[Items from a data source]
-=-=-=-=-
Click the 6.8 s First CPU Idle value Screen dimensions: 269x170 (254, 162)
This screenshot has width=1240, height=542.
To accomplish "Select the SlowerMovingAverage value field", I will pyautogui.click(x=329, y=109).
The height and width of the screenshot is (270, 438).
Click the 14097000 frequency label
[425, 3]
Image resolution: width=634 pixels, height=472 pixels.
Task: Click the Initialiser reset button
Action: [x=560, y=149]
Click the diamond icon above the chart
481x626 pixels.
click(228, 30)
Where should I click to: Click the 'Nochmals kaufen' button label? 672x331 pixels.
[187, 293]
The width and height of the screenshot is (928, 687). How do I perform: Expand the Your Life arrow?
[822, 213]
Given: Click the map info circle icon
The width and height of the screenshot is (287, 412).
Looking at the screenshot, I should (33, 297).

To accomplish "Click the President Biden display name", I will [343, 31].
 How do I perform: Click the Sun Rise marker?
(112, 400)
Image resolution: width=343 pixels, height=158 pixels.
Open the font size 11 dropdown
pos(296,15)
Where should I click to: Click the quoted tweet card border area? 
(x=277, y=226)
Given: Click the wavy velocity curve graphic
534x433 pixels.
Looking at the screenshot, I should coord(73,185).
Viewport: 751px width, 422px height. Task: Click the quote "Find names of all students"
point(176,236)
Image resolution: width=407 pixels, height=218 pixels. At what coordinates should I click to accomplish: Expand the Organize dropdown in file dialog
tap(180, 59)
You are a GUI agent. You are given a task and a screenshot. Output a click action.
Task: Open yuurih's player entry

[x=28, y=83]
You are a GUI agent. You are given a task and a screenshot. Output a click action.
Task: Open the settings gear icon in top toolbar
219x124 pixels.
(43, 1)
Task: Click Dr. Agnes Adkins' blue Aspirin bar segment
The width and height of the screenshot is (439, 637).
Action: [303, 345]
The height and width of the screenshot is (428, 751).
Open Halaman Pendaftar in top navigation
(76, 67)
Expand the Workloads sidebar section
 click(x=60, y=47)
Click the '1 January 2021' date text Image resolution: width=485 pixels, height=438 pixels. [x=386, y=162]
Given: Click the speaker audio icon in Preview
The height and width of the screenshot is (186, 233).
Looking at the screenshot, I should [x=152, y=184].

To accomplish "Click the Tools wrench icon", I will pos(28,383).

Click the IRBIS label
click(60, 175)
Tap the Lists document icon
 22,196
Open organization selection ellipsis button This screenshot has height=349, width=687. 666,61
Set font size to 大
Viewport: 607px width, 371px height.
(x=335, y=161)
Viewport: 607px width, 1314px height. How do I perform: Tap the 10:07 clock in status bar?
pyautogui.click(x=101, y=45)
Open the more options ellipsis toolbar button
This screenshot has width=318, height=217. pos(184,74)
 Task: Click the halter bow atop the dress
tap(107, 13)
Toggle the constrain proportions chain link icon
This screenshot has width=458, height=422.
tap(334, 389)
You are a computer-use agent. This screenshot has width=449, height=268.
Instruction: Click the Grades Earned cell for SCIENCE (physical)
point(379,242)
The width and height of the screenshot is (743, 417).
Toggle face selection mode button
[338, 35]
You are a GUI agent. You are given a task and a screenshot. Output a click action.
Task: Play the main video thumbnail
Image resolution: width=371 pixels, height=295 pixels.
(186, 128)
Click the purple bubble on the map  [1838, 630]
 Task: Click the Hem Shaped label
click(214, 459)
-=-=-=-=-
**TASK TO CARRY OUT:** Only lines with the word "value" are needed. Copy them from the preceding records.

**REPLY TO THE TASK:**
Click the 6.8 s First CPU Idle value Screen dimensions: 269x170 (254, 162)
To accomplish "Select the SlowerMovingAverage value field", I will pyautogui.click(x=329, y=109).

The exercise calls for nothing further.